===== TESTO ESTRATTO =====

Nuove vite nel silenzio

Cosa succederebbe se gli archivi fossero persone in carne ed ossa? Una tra le caratteristiche più forti sarebbe proprio il tacere, inteso come ha ben delineato don Giuseppe nella parola di questo mese. Essi infatti conoscendo il tanto bene e il male compiuto dagli uomini arriverebbero a quel “silenzio maturo, consapevole del limite proprio e della vastità del mistero”. Già, gli archivi sono custodi fidati e silenziosi del nostro passato che non emettono giudizi o condanne affrettati. Si potrebbero portare ad esempio diversi documenti che l’Archivio storico diocesano conserva e che suscitano questa riflessione; si potrebbe anche parlare dei vuoti documentari, cioè delle assenze di testimonianze scritte (per semplice incuria o per umana volontà) di specifici periodi o avvenimenti storici. Vorrei portare però il pensiero ad una tipologia documentaria particolare che ben si lega al tema del tacere: i registri dei bambini esposti.

Nel fondo archivistico della parrocchia di S. Maria della Pieve (Cuneo), il cui riordino è in fase di completamento, sono emersi 20 registri dei verbali di esposizione di bambini e bambine, nell’arco cronologico tra il 1838 e il 1857. È la documentazione con la quale si annotavano i neonati abbandonati dai genitori presso l’Ospedale Santa Croce (all’epoca, nell’edificio che porta ancora oggi il suo nome e di competenza territoriale della parrocchia suddetta) o consegnati al personale stesso. Per ogni neonato è registrata l’ora di ritrovamento e il luogo, per lo più la ruota cioè un meccanismo che garantiva l’anonimato dei genitori e contemporaneamente la salvezza del piccolo; dopodiché si trova la descrizione di cosa portava con sé, in termini di vestitini ma anche di oggetti come santini, spille, cuffie, piccoli giocattoli. Termina l’atto l’assegnazione del nome e cognome e l’indicazione dell’avvenuto battesimo.

===== ELENCO FORNITO =====

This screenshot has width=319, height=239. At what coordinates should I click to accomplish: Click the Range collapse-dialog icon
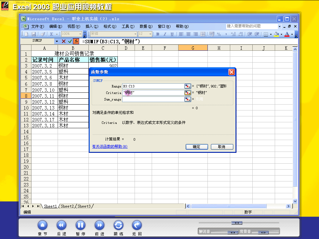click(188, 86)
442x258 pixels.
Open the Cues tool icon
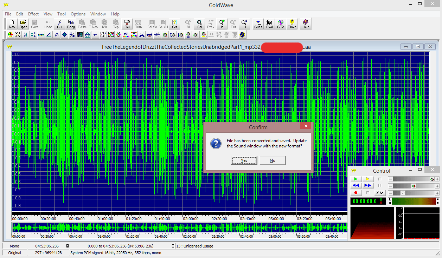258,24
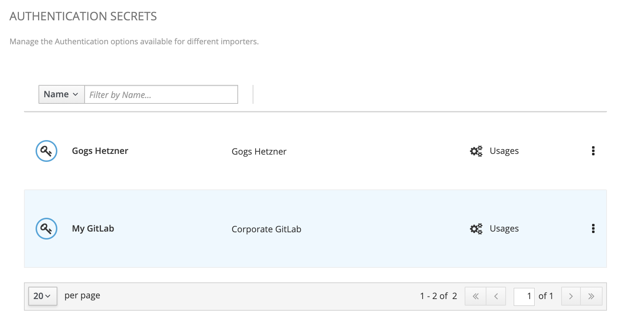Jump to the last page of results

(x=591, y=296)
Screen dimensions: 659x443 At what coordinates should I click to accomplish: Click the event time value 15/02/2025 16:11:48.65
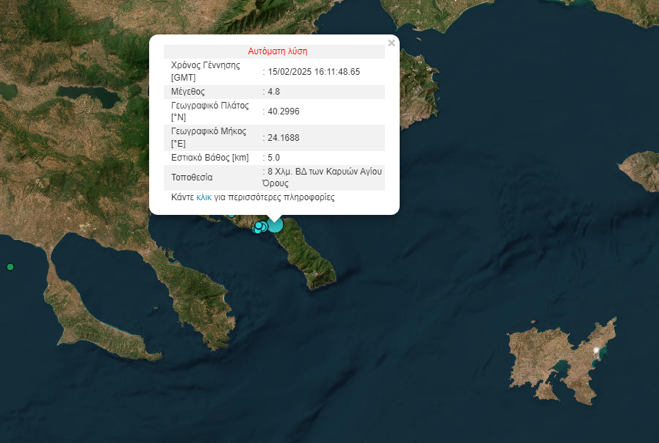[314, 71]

=====

▶ _CONSEGNA_: Secondo il testo sui bambini esposti, a che cosa serviva la ruota presso cui venivano per lo più ritrovati i neonati? Spiegalo in una, due o tre frasi. Per rispondere basati soltanto sul testo.

▶ _RISPOSTA SCRITTA_: La ruota era un meccanismo che garantiva l'anonimato dei genitori. Allo stesso tempo assicurava la salvezza del piccolo abbandonato.